### TASK
Each line below containing the word "pencil" needs to be shown.

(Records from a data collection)
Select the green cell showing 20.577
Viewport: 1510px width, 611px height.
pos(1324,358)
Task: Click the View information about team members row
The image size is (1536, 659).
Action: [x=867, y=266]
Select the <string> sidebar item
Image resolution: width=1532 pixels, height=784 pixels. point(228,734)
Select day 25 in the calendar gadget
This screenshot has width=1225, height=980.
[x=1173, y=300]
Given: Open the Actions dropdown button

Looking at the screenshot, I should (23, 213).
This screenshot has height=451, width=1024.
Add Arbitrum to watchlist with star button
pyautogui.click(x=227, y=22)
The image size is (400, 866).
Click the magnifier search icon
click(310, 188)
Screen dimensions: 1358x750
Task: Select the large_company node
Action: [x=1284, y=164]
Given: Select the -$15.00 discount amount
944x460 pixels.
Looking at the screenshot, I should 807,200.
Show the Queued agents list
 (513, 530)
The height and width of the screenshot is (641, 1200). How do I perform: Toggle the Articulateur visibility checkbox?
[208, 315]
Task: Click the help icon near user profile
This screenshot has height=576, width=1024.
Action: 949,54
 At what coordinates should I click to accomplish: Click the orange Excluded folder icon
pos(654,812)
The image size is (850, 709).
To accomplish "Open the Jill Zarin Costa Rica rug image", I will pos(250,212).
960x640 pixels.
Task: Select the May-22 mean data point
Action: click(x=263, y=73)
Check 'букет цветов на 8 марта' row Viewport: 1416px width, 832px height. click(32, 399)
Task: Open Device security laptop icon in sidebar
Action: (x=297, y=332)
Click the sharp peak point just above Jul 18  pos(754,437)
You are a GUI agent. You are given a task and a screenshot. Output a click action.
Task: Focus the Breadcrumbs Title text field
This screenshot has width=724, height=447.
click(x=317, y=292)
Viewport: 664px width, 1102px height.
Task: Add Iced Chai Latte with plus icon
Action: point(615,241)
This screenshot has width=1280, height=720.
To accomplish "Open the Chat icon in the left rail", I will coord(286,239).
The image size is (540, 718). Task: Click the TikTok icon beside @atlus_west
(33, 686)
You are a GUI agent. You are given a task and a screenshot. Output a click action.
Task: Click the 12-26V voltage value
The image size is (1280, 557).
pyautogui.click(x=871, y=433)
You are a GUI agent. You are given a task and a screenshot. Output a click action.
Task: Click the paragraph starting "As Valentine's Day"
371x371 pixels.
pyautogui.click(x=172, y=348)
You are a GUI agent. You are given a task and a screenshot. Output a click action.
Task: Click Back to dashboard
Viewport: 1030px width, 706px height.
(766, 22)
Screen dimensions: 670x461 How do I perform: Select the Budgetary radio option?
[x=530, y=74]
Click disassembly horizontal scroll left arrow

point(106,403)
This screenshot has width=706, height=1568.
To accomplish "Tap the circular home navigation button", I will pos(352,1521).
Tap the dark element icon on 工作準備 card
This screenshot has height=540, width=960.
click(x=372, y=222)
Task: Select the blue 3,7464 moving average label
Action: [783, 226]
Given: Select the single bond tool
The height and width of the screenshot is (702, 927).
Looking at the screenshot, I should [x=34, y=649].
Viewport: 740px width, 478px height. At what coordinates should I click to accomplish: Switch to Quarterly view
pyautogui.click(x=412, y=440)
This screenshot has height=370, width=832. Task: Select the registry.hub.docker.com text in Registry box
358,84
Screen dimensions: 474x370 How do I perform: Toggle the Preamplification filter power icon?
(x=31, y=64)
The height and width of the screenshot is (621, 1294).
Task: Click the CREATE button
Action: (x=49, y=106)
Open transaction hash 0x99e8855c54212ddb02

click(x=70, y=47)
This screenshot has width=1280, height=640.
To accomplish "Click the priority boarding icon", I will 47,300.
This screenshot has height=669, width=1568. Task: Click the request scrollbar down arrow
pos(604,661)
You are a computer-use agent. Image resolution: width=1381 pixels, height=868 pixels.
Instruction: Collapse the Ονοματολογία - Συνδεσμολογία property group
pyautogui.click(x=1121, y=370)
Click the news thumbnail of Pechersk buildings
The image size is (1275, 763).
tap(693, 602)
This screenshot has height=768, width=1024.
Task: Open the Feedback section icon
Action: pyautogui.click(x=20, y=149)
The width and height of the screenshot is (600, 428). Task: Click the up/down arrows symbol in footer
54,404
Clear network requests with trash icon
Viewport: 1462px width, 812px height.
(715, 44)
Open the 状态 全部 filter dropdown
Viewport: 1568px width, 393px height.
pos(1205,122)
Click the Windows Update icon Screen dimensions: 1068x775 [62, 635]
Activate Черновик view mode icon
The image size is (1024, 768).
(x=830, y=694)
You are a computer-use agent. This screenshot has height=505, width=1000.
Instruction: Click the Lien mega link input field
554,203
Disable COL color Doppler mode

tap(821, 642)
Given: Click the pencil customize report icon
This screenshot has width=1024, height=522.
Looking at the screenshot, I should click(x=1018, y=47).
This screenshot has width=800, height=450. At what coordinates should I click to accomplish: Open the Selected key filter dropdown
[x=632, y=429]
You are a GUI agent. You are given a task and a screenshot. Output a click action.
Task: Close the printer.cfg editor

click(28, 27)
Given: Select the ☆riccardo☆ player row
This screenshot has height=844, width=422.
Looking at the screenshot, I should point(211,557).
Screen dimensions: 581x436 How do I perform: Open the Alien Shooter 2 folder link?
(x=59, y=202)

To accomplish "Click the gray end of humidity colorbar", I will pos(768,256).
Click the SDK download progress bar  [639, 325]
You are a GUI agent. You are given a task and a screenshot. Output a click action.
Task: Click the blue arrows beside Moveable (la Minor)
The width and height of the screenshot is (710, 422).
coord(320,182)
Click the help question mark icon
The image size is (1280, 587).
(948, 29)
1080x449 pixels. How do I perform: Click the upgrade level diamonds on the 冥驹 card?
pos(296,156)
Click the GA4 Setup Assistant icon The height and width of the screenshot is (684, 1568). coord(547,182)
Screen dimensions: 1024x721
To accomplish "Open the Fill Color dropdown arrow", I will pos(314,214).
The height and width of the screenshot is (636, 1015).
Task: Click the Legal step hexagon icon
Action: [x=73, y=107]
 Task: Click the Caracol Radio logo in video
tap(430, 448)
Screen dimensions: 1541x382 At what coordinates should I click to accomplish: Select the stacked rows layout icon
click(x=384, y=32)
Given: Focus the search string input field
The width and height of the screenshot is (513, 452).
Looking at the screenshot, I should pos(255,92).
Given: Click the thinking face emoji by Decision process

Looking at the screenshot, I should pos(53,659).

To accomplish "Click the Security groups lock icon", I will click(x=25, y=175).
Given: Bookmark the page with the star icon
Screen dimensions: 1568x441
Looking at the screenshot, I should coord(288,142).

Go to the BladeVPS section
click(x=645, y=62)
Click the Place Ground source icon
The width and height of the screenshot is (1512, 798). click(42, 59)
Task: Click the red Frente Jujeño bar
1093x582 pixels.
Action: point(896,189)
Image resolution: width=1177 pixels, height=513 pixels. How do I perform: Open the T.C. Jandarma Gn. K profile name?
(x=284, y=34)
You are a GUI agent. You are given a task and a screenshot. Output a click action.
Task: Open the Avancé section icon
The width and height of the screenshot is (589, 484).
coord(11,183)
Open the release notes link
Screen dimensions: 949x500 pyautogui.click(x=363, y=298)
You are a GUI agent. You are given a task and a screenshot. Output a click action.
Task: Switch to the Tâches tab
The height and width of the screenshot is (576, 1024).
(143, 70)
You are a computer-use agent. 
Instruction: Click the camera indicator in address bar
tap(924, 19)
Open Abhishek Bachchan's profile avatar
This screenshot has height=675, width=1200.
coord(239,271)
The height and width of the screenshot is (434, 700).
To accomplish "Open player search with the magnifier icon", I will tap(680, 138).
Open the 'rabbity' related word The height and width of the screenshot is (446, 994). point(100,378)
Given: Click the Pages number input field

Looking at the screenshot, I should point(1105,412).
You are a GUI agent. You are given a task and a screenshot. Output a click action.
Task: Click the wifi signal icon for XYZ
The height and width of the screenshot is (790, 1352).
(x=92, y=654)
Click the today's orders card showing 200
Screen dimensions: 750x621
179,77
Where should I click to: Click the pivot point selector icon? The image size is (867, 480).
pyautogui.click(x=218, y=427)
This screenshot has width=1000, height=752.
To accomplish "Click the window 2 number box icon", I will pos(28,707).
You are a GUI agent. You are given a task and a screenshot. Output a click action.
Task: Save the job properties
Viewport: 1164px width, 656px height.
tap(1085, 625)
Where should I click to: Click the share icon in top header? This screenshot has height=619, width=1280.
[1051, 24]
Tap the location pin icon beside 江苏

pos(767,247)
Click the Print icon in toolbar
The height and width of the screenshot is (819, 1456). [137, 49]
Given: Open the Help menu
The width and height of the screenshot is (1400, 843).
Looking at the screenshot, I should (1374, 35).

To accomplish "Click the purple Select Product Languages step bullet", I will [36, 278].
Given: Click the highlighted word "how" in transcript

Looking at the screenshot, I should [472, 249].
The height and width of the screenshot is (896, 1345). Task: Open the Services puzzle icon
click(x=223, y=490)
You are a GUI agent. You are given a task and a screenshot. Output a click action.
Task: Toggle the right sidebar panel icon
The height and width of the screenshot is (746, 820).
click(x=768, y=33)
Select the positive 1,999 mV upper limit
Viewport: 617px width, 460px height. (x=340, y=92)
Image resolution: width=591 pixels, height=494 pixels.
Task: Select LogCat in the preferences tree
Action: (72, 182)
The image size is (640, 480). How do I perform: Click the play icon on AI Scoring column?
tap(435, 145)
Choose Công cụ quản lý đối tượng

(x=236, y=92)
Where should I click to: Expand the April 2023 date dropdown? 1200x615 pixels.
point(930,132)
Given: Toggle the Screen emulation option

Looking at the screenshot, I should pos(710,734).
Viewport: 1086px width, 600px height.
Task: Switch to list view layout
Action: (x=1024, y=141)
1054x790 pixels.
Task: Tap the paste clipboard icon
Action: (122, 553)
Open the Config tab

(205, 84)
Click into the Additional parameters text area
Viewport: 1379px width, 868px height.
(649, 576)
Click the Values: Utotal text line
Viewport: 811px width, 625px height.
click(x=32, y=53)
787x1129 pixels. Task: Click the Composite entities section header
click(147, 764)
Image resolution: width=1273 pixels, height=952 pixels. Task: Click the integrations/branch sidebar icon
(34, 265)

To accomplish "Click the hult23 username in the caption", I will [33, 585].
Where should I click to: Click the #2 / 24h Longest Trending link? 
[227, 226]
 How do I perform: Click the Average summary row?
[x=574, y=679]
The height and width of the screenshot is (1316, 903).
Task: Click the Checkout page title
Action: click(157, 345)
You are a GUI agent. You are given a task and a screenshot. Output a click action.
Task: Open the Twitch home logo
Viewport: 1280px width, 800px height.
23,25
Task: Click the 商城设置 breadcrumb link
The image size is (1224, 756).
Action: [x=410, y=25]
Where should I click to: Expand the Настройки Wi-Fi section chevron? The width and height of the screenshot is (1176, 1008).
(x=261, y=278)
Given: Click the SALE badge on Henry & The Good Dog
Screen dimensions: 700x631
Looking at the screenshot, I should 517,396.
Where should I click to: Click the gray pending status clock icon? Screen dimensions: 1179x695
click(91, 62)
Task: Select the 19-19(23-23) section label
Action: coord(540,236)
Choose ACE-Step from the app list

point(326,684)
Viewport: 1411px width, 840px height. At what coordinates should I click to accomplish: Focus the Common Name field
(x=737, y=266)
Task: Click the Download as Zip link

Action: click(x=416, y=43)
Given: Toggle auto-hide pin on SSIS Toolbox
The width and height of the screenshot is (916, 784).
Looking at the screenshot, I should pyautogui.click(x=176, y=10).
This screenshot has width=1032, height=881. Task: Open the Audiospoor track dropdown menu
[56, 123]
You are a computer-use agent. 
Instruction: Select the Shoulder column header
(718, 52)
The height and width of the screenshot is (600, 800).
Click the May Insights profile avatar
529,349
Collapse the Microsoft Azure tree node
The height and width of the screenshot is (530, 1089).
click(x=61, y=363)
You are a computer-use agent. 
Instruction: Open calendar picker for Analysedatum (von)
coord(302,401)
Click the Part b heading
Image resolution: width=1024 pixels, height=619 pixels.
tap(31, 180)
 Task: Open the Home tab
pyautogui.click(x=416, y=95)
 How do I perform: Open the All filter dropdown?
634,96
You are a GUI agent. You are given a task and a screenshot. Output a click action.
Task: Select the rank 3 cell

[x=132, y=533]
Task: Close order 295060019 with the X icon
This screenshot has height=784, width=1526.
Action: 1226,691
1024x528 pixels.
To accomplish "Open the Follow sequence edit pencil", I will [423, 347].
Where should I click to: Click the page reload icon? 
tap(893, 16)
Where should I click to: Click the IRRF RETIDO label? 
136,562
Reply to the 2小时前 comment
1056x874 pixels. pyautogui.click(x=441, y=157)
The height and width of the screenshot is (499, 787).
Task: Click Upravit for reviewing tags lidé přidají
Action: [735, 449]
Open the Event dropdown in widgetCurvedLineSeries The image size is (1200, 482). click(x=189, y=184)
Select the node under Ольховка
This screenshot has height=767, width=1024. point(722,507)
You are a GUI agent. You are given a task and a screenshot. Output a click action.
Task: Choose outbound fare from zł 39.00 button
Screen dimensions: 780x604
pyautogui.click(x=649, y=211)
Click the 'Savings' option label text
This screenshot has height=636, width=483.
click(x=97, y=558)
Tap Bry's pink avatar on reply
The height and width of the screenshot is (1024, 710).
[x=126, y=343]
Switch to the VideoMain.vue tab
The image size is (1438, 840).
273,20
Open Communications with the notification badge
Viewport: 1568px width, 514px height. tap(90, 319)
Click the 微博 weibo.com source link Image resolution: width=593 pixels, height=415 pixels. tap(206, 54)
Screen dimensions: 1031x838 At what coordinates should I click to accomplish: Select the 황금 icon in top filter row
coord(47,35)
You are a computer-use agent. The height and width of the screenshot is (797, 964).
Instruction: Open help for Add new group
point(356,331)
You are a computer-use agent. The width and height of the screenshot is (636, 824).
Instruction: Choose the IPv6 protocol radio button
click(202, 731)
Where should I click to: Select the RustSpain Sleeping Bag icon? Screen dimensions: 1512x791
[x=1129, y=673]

### TASK ANSWER
Given: Click the pencil customize report icon
To accomplish "Open the Follow sequence edit pencil", I will [423, 347].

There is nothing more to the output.